# Revert Ports Tree



## dave (Dec 11, 2012)

What is the simplest way to roll back the ports tree to an earlier (previous) verison?


----------



## UNIXgod (Dec 11, 2012)

The whole tree? There is a utility called portdowngrade. Maybe it can help you.


----------



## wblock@ (Dec 11, 2012)

Not for long, portdowngrade is based on CVS.  svn can get an earlier version, but the way it works is not what you might expect:
http://svnbook.red-bean.com/en/1.7/...erging.html#svn.branchmerge.basicmerging.undo


----------



## dave (Dec 11, 2012)

I wanted the whole tree, because I was working on a dated machine and wanted to roll the ports tree back to a version where the existing ports had been built in order to add a php module without having to do a massive upgrade and potentially run into compatibility issues.  Here's what I did:

I accessed the SVN web interface for ports and found the revision I was looking for (by narrowing the revision until I found a certain date).

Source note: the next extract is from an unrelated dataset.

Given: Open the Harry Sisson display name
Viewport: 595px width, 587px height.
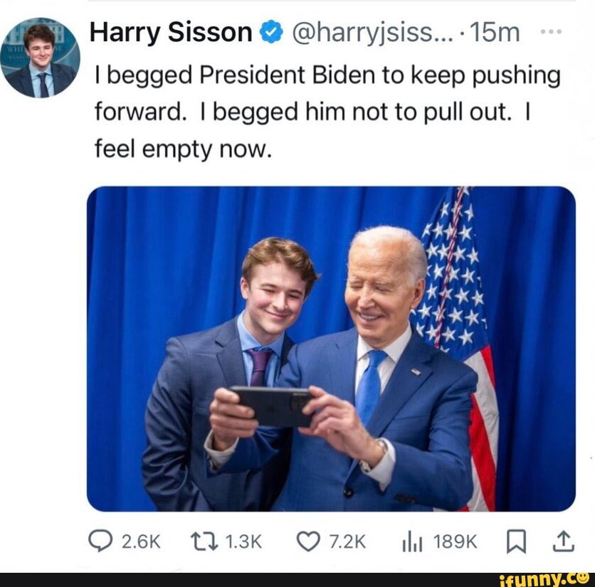Looking at the screenshot, I should click(171, 32).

Then, I checked that out using subversion read-only:

```
svn co -r [your revision number] http://svn.freebsd.org/ports/head ./ports
```

Then, I removed the .svn directory from that download, and copied the tree to the target system, renamed the existing /usr/ports folder, and copied the specific revision into place.  Built my extension, and it worked fine.


----------